Item position entries:
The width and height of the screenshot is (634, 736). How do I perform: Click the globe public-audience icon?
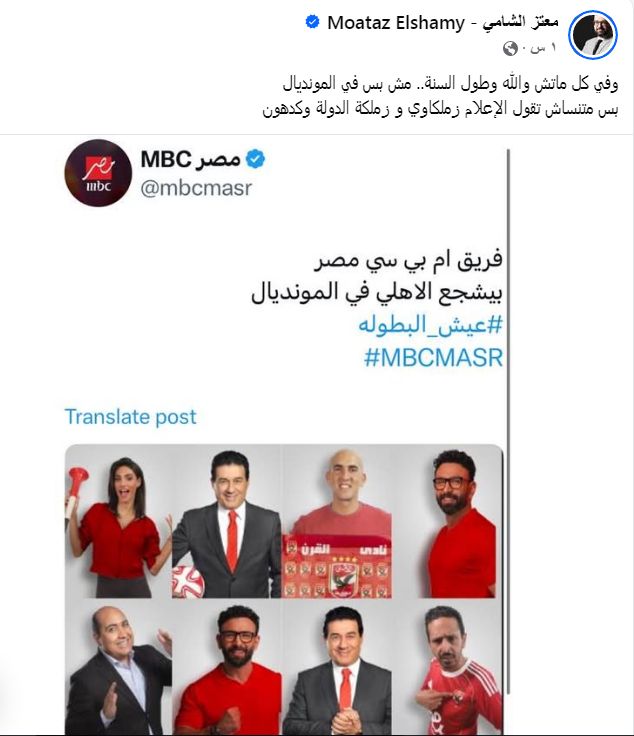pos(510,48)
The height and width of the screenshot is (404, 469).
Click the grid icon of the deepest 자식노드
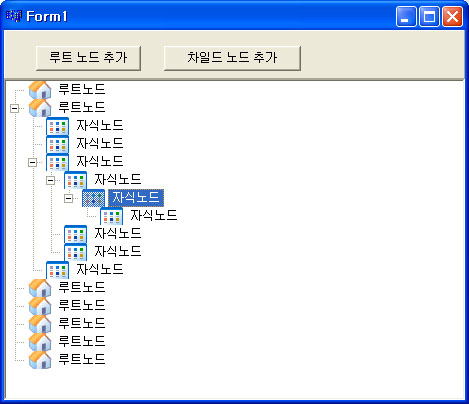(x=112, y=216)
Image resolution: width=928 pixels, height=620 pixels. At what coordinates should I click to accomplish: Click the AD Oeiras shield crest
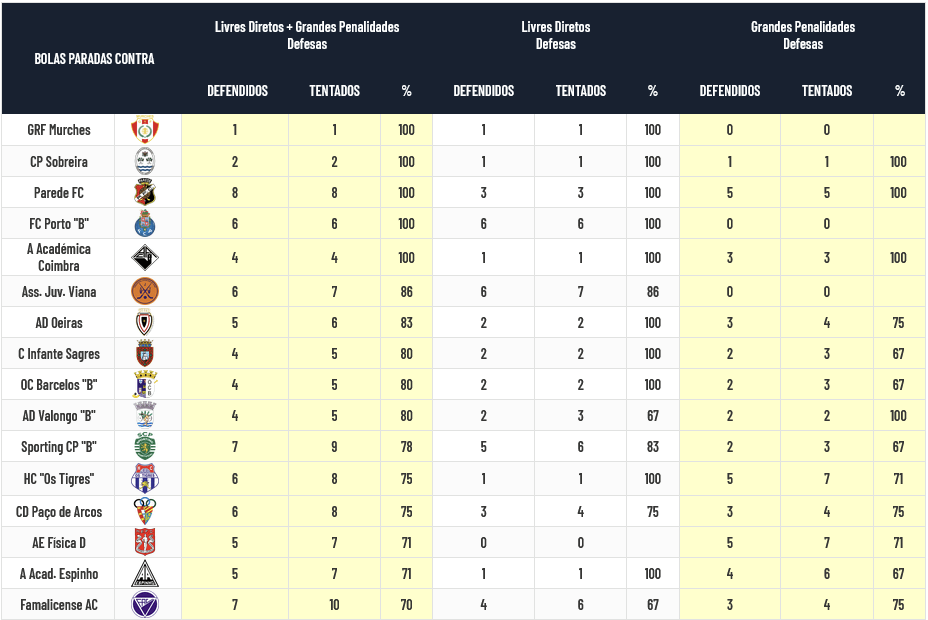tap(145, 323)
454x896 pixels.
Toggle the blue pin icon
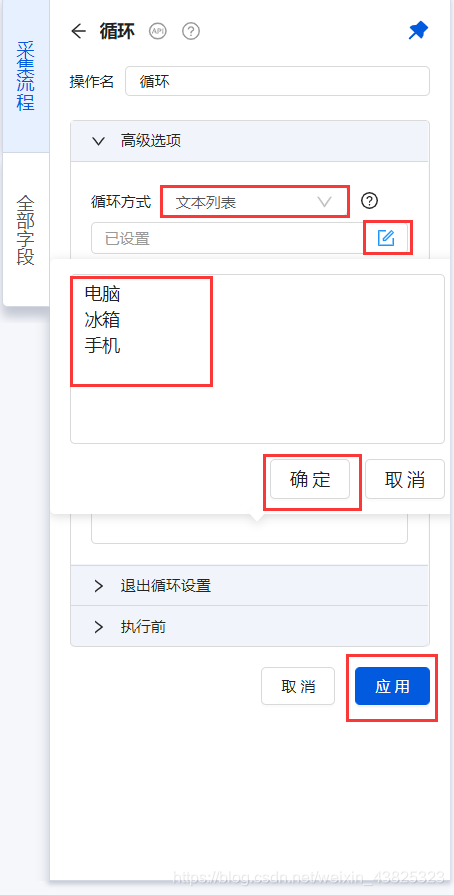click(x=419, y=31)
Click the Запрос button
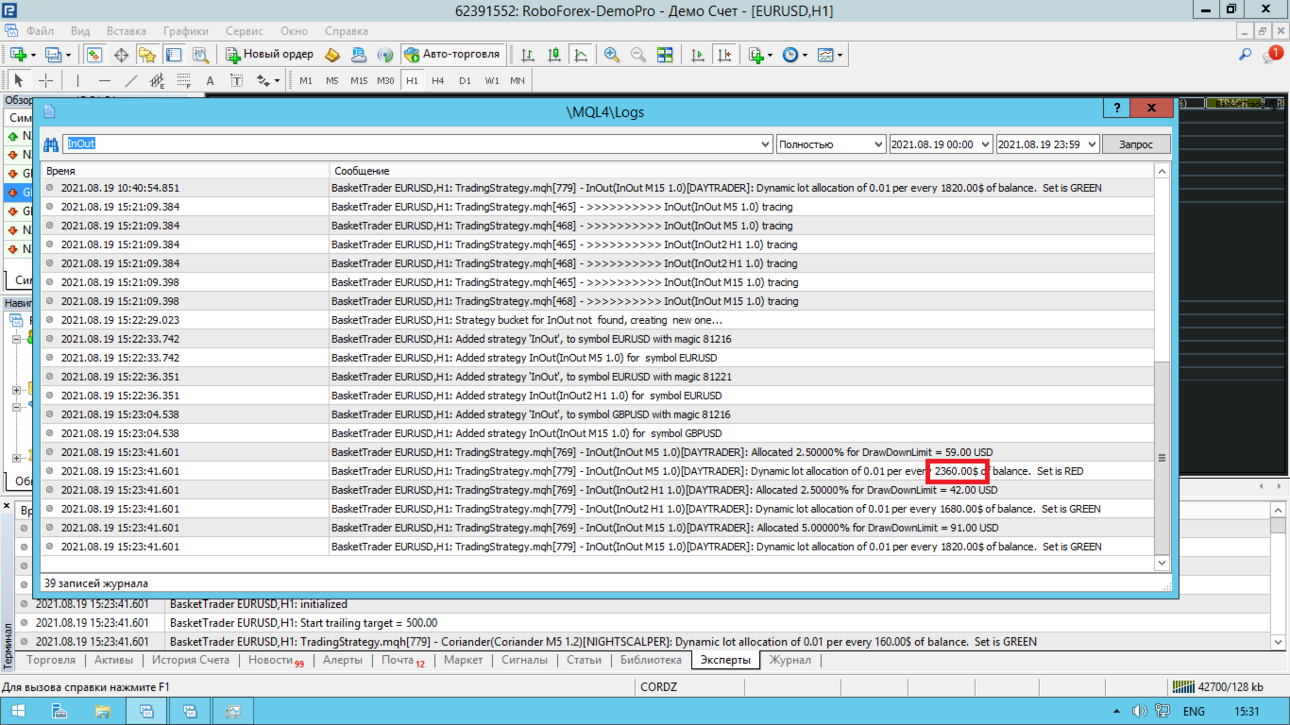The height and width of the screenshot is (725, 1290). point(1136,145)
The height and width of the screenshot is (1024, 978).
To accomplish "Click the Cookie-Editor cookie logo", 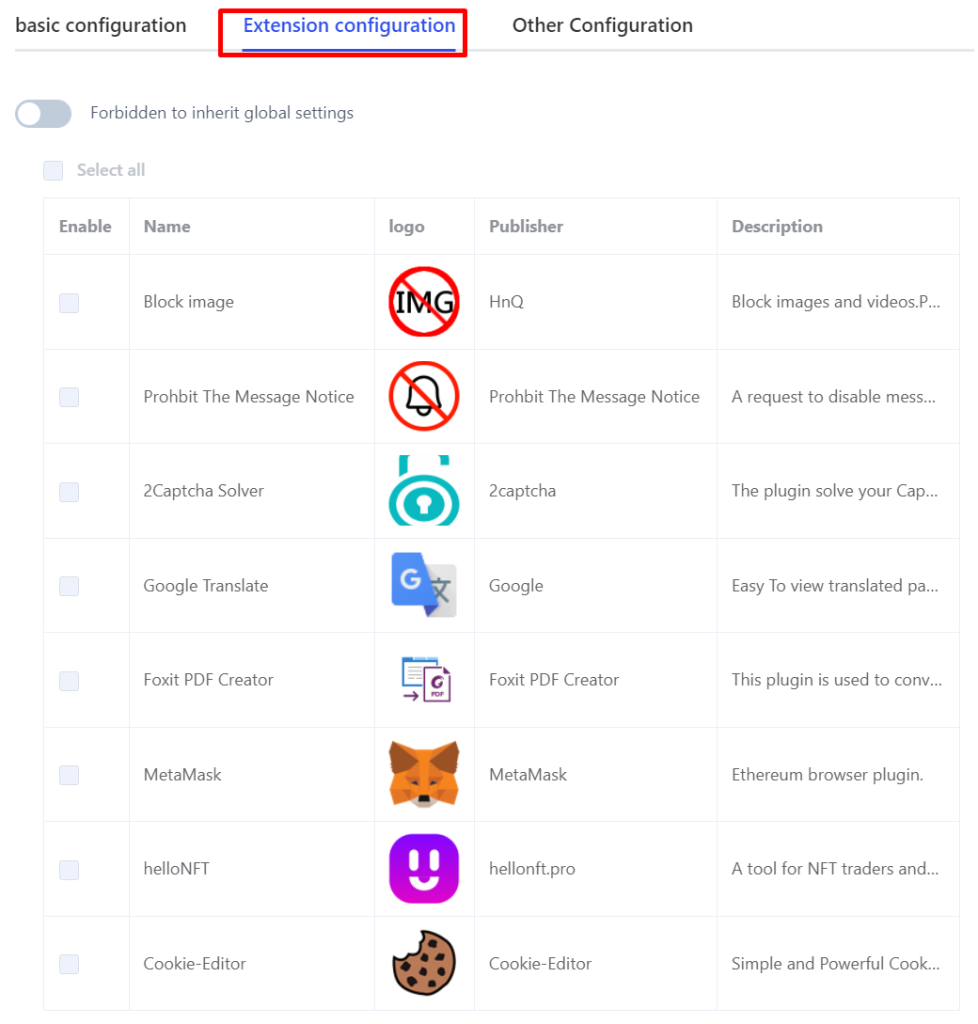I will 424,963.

* * *

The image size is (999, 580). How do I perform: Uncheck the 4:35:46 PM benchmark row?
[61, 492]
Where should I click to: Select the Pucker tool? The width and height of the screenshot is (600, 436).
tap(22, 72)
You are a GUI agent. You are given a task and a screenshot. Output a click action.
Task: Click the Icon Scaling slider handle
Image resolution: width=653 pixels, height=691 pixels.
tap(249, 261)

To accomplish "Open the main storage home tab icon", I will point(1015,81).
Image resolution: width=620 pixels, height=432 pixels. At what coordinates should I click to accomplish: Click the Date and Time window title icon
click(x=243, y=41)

**What you need to do**:
Copy out every line from the one holding "Image resolution: width=620" through the one holding "click(x=243, y=41)", inclusive, requests and all, and shift each coordinate in the answers by -96.

**The result**:
Image resolution: width=620 pixels, height=432 pixels. At what coordinates should I click to accomplish: Click the Date and Time window title icon
click(x=147, y=-55)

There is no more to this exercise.